[Aim of the task]
Edit the lines starting with the line with "Image resolution: width=567, height=858." and going on through the line with "Billing Support (5, 664)", putting "Article" wherever "Post" appears and changing nothing else. Give only those lines, with the pictures left out.
** Begin Input for this task **
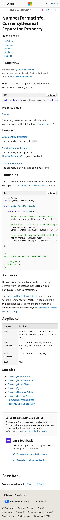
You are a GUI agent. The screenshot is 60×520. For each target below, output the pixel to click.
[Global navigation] (3, 3)
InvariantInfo (43, 124)
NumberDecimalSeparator (21, 399)
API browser (23, 9)
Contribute (7, 512)
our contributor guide (35, 431)
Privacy (19, 512)
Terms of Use (8, 516)
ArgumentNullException (14, 136)
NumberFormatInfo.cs (20, 76)
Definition (9, 41)
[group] (30, 100)
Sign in (54, 3)
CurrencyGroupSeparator (21, 380)
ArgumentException (12, 163)
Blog (40, 508)
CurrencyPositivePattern (20, 396)
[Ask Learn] (42, 10)
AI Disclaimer (8, 508)
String (5, 114)
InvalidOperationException (16, 148)
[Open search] (47, 3)
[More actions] (55, 10)
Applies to (9, 52)
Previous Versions (26, 508)
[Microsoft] (30, 4)
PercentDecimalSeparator (21, 403)
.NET (12, 9)
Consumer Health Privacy (39, 512)
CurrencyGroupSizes (18, 384)
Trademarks (23, 516)
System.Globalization (24, 69)
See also (8, 55)
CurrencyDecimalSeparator (31, 185)
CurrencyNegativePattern (21, 392)
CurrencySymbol (16, 388)
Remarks (8, 48)
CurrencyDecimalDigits (20, 376)
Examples (8, 45)
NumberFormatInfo (12, 156)
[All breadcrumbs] (4, 10)
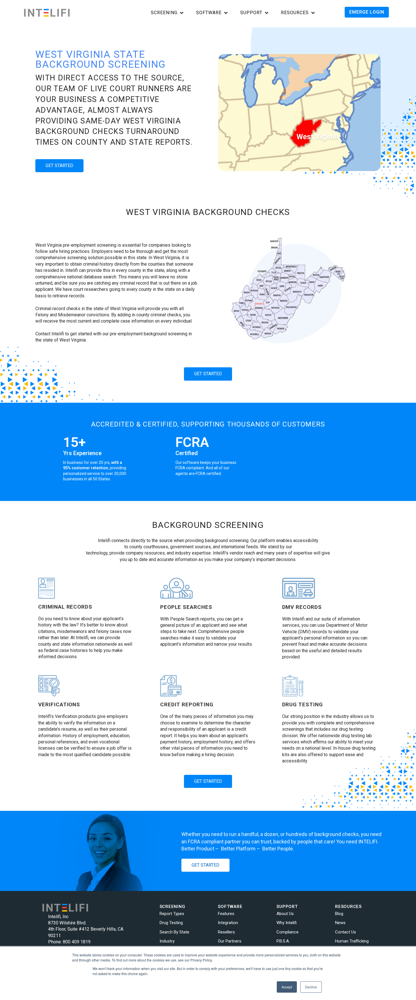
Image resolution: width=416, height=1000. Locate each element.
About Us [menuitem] (285, 913)
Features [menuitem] (226, 913)
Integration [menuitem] (228, 922)
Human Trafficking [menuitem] (352, 941)
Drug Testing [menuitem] (171, 922)
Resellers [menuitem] (226, 932)
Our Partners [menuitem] (229, 941)
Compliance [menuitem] (287, 932)
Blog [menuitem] (339, 913)
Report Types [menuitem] (172, 913)
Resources (295, 12)
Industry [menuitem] (167, 941)
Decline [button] (311, 986)
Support (251, 12)
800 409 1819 (77, 941)
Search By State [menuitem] (174, 932)
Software (209, 12)
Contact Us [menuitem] (345, 932)
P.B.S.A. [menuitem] (283, 941)
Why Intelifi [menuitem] (286, 922)
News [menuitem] (340, 922)
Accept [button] (287, 986)
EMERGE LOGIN (366, 12)
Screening (164, 12)
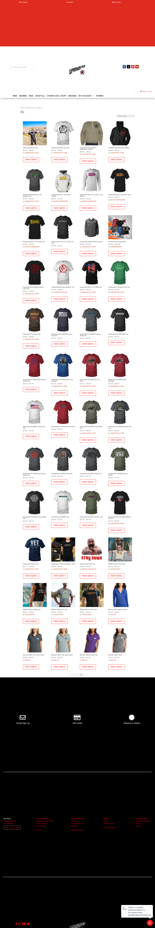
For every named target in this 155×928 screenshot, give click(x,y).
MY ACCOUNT (85, 96)
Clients (38, 830)
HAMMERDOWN (115, 247)
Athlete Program (109, 823)
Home (22, 108)
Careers (73, 821)
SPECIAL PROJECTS (89, 569)
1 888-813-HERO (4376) (45, 821)
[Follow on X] (128, 66)
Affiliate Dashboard (77, 830)
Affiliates (74, 826)
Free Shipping (8, 823)
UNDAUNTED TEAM (32, 153)
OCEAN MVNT (115, 569)
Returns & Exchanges (143, 821)
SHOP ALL (40, 96)
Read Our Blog (41, 826)
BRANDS (72, 96)
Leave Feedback (41, 823)
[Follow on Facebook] (124, 66)
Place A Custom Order (12, 827)
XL (35, 108)
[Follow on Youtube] (137, 66)
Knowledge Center (77, 823)
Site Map (139, 826)
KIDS (31, 96)
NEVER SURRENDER (60, 201)
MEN (15, 96)
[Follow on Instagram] (132, 66)
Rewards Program (10, 821)
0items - (147, 91)
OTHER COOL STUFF (56, 96)
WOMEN (23, 96)
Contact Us (40, 818)
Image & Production (110, 827)
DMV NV (113, 614)
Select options (31, 159)
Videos (106, 821)
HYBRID (99, 96)
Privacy (138, 823)
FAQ (47, 818)
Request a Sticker (132, 723)
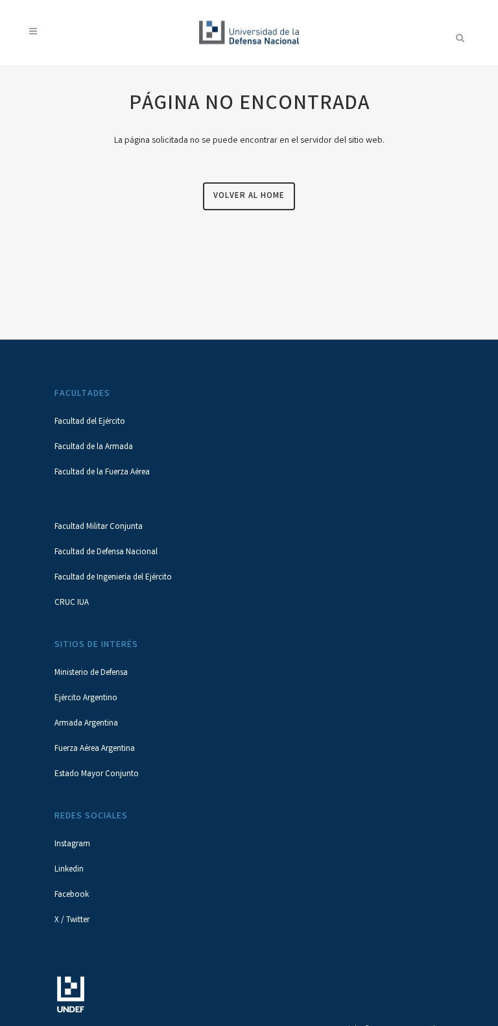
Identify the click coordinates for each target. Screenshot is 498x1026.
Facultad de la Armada (93, 447)
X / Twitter (71, 920)
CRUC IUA (71, 603)
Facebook (71, 895)
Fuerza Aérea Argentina (94, 749)
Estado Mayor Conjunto (96, 774)
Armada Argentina (86, 724)
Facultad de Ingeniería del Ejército (113, 578)
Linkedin (69, 870)
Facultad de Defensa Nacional (106, 552)
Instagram (72, 844)
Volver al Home (249, 196)
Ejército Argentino (85, 698)
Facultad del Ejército (89, 422)
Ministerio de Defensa (91, 673)
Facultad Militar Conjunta (98, 527)
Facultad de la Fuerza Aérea (102, 473)
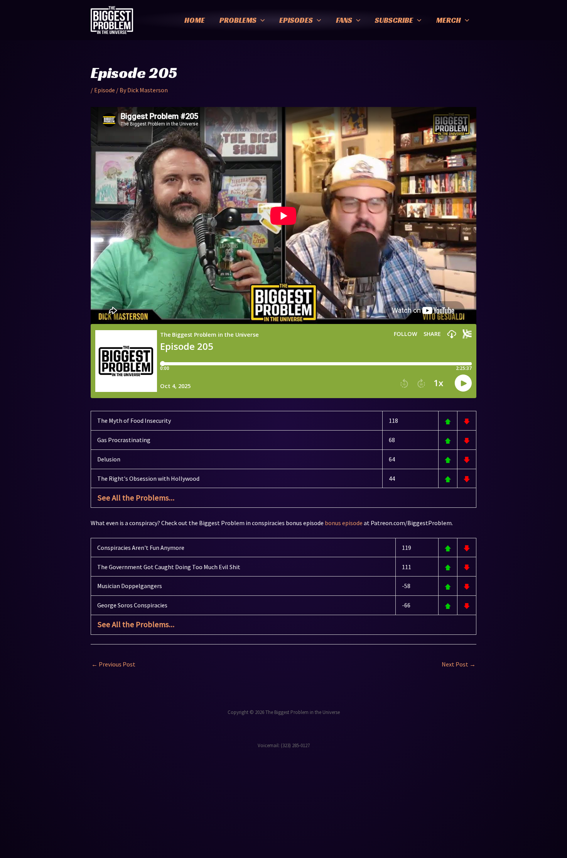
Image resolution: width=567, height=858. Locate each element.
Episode (104, 90)
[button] (260, 20)
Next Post (459, 664)
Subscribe (394, 20)
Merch (448, 20)
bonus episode (344, 523)
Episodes (296, 20)
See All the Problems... (136, 498)
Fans (344, 20)
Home (194, 20)
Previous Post (113, 664)
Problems (237, 20)
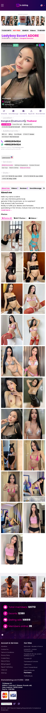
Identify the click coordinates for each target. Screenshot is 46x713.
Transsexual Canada (31, 661)
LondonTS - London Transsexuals (30, 650)
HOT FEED (16, 30)
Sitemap (4, 673)
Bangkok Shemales (26, 38)
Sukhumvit (18, 121)
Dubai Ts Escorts (29, 670)
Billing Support (5, 664)
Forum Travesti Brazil (30, 667)
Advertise (4, 646)
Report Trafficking (7, 667)
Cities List (4, 670)
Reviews (24, 188)
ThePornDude (28, 676)
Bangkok (6, 121)
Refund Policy (5, 661)
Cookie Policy (5, 658)
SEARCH (25, 30)
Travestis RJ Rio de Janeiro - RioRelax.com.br (33, 655)
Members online (18, 626)
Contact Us (4, 649)
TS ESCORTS (6, 30)
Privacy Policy (7, 703)
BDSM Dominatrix (7, 165)
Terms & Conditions (7, 652)
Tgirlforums (27, 664)
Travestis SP (28, 658)
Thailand (15, 38)
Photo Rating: (10, 45)
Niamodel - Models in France (33, 646)
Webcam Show (25, 168)
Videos (33, 30)
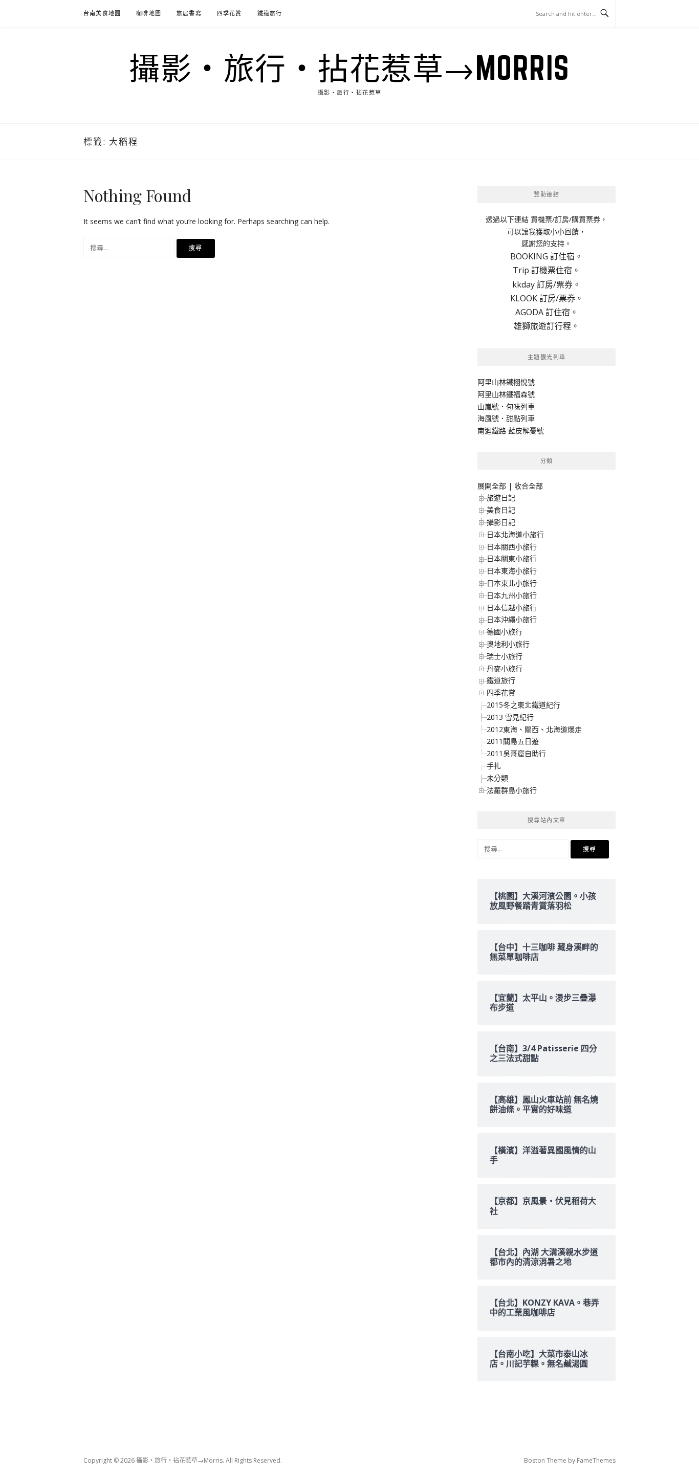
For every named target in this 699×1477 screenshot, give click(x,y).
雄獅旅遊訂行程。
** End Input for this task **
[Final result]
Image resolution: width=567, height=858. Locate each element.
Episode (104, 90)
[button] (260, 20)
Next Article (459, 664)
Subscribe (394, 20)
Merch (448, 20)
bonus episode (344, 523)
Episodes (296, 20)
See All the Problems... (136, 498)
Fans (344, 20)
Home (194, 20)
Previous Article (113, 664)
Problems (237, 20)
Identify the click coordinates for each target. Screenshot is 46x713.
Transsexual Canada (31, 661)
LondonTS - London Transsexuals (30, 650)
HOT FEED (16, 30)
Sitemap (4, 673)
Bangkok Shemales (26, 38)
Sukhumvit (18, 121)
Dubai Ts Escorts (29, 670)
Billing Support (5, 664)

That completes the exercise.